Now, Republicans in the New York Assembly are threatening to retaliate by stripping Scozzafava of her party roles.

Minority Leader Brian Kolb is openly talking about removing her as the GOP floor leader. The two have held several meetings, with Kolb expressing his disappointment in her action.

For her part, Scozzafava is talking about whether she even wants to stay in politics, or seek a seventh term in the Assembly next year.
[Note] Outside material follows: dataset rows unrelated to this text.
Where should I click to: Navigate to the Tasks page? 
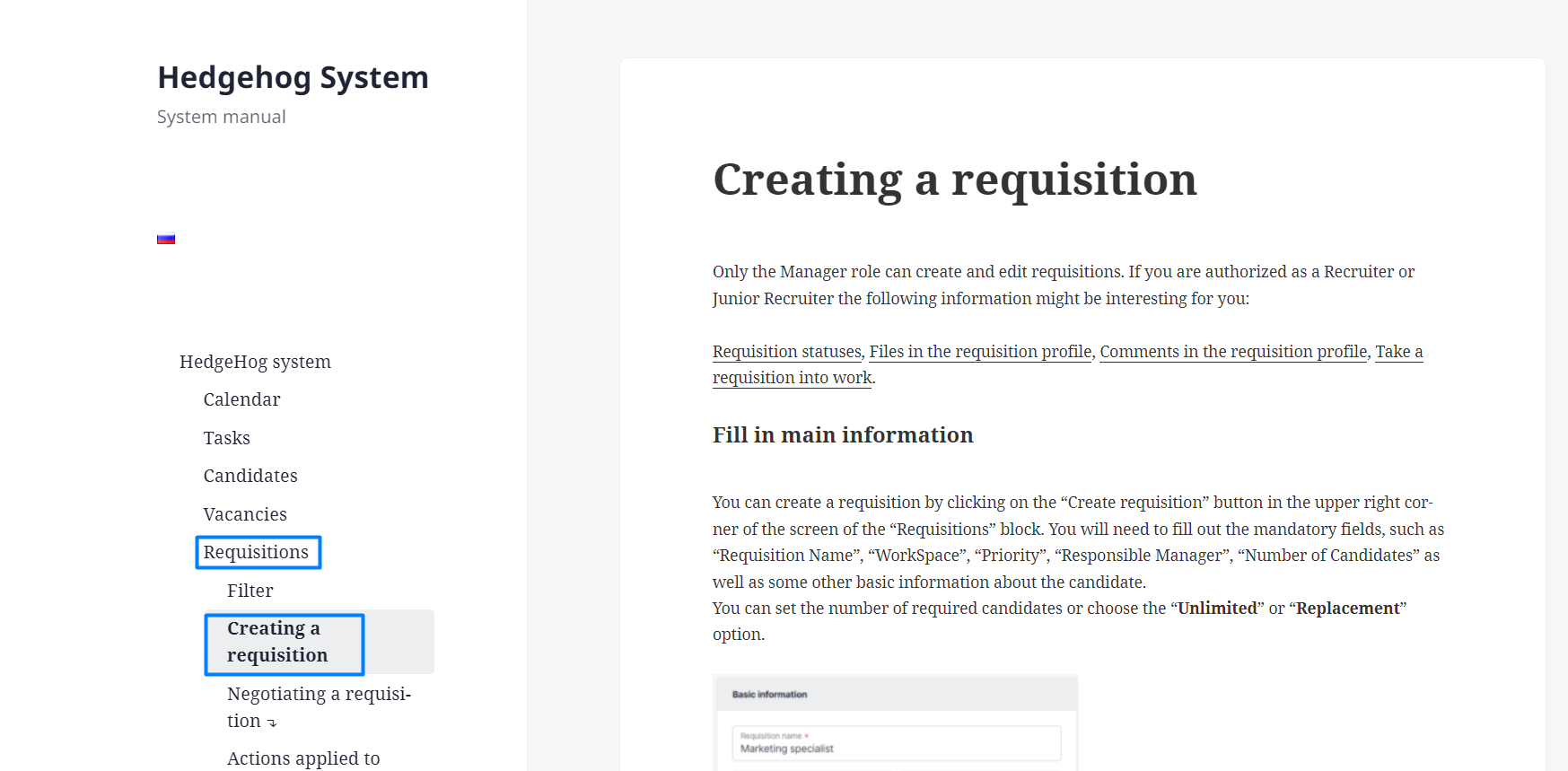tap(226, 438)
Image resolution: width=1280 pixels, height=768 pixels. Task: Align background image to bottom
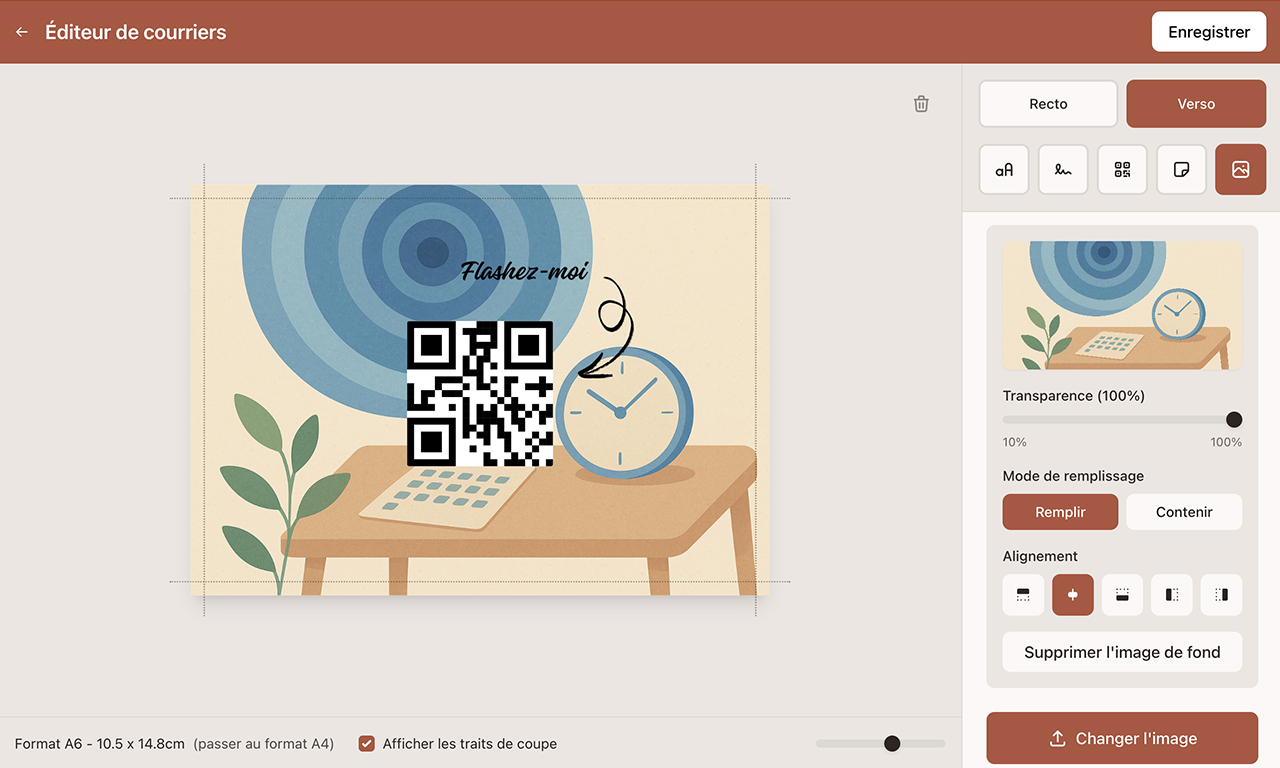click(1122, 595)
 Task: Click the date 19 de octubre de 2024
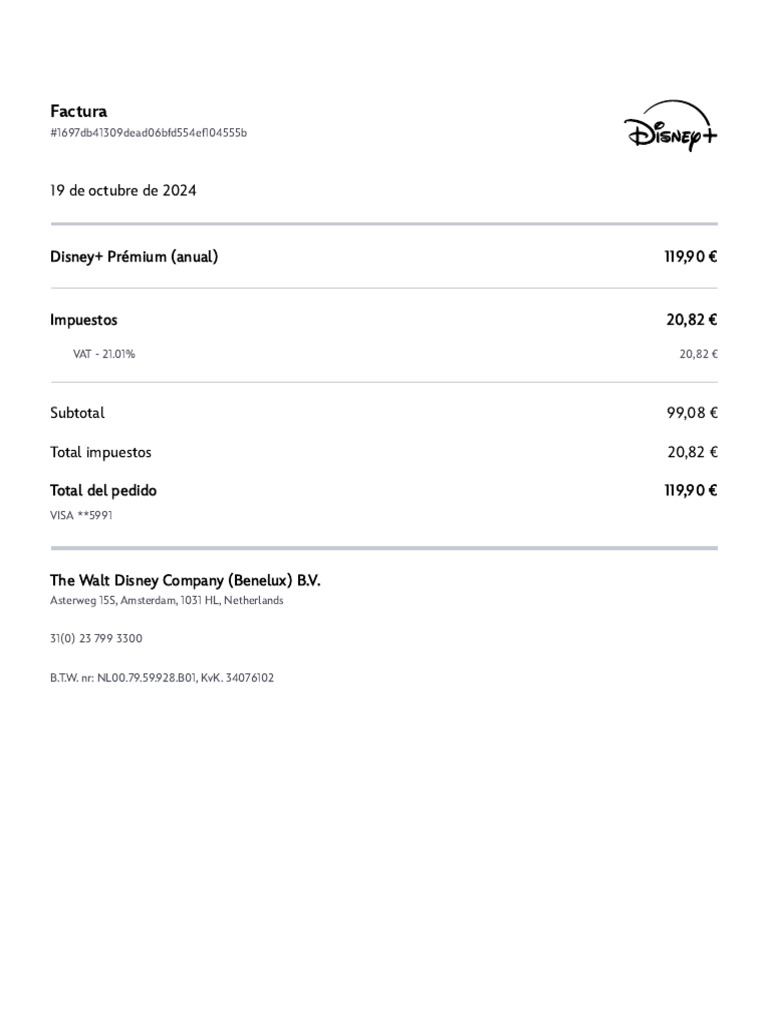tap(123, 190)
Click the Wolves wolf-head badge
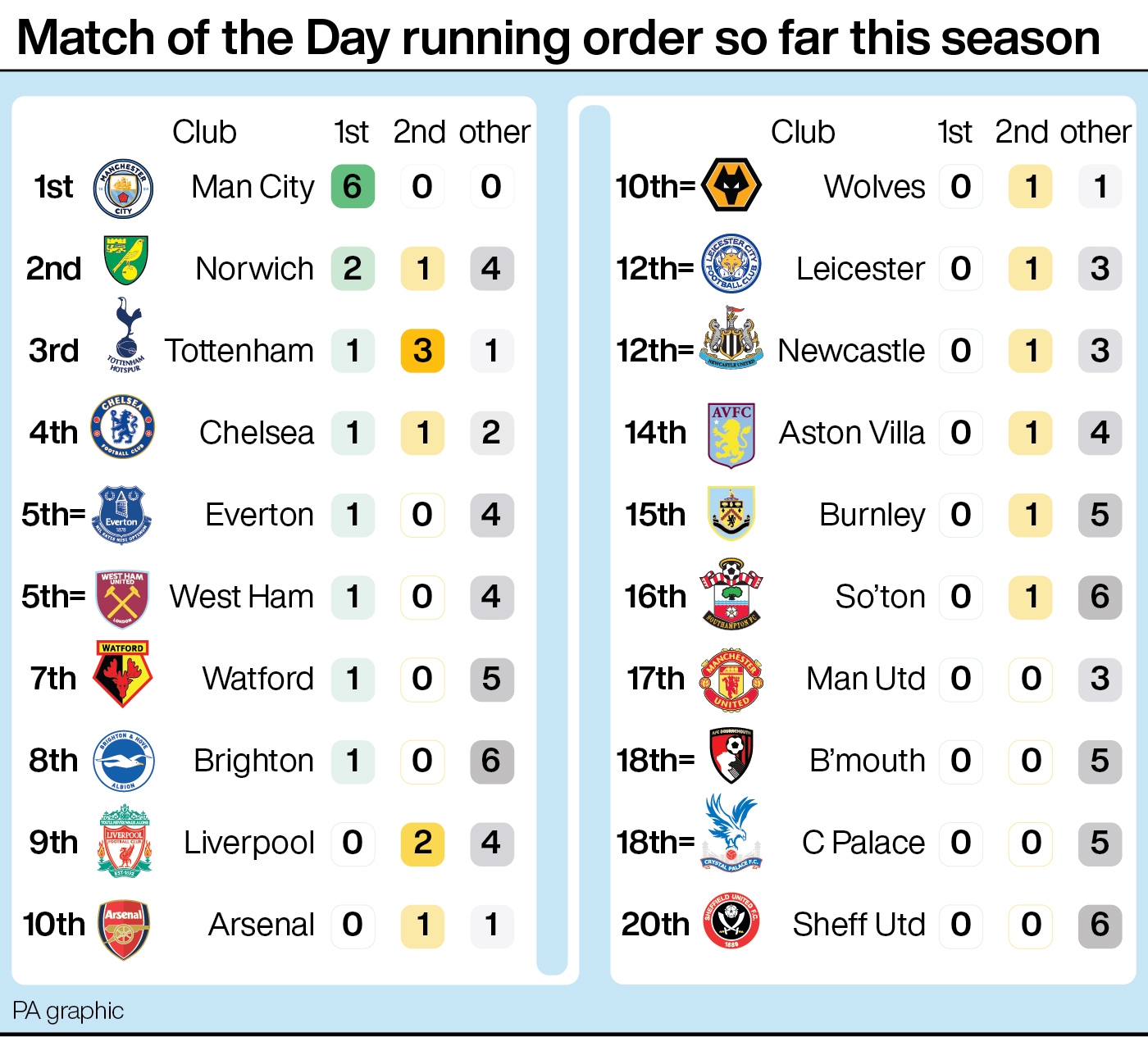The image size is (1148, 1046). click(732, 185)
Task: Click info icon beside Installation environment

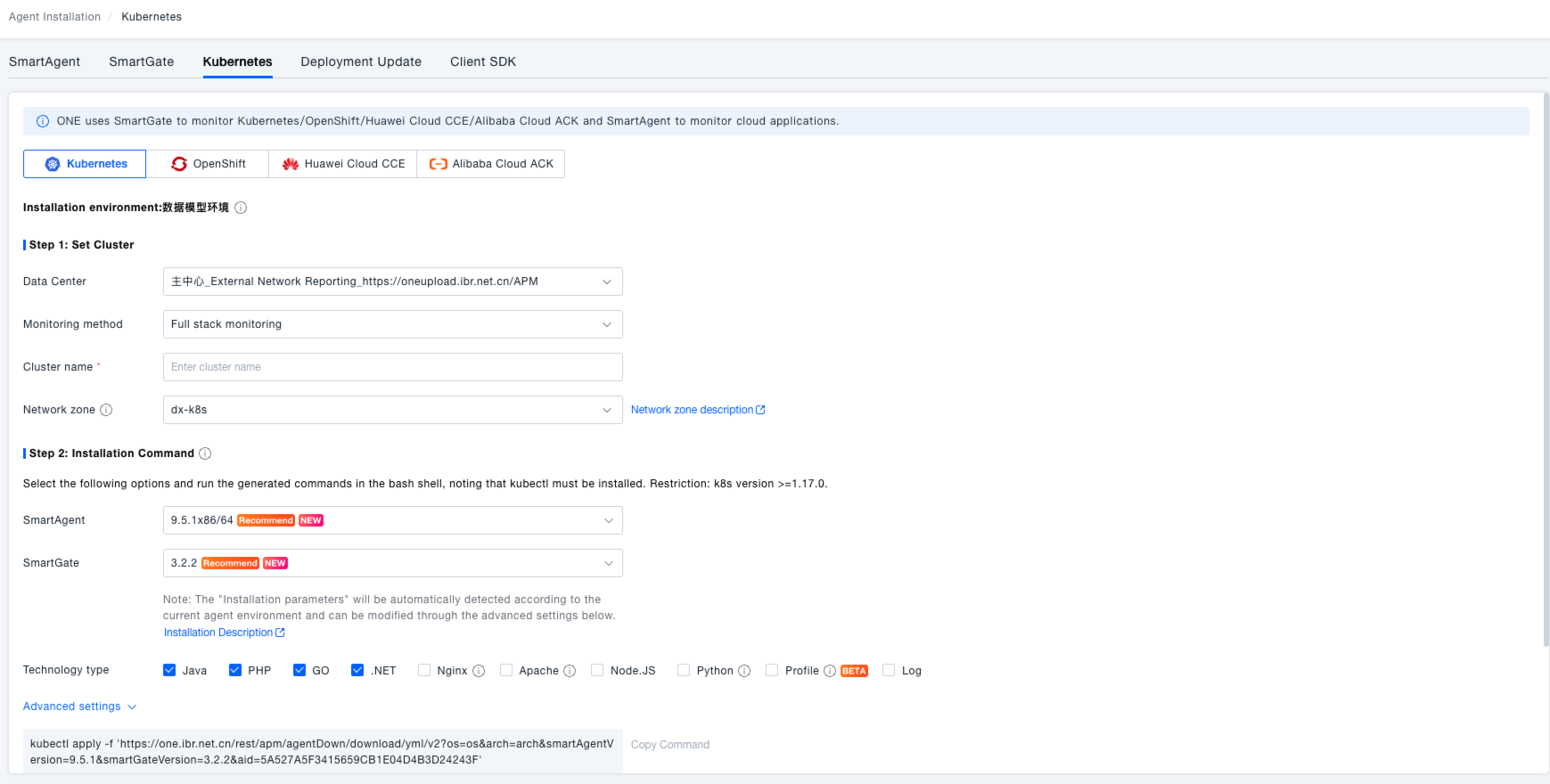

She told Kolb that she was sorry if she put him in an awkward position, but she doesn't sound sorry to have robbed conservatives of a voice in Congress.

"If this is my end, so be it," she told the Watertown Daily Times. "At least I know we have a congressional representative who is going to put the interests of the district above the interests of the Club for Growth and Rush Limbaughs of the world."

The move to punish Scozzafava is reminiscent of what Democrats wanted to do after Connecticut independent Joe Lieberman, who had been the Democratic vice presidential nominee in 2000, went out and campaigned all through the 2008 presidential campaign for Republican John McCain.

As Ticket reported earlier, the Democrats were also pretty ticked off last month when Lieberman threatened to filibuster a healthcare bill if it contained a public option.

Lieberman gets to chair the Government Reform Committee because he caucuses with the Dems, and many of them wanted to strip him of his chairmanship after the presidential defection.

The man who persuaded them not to: Barack Obama.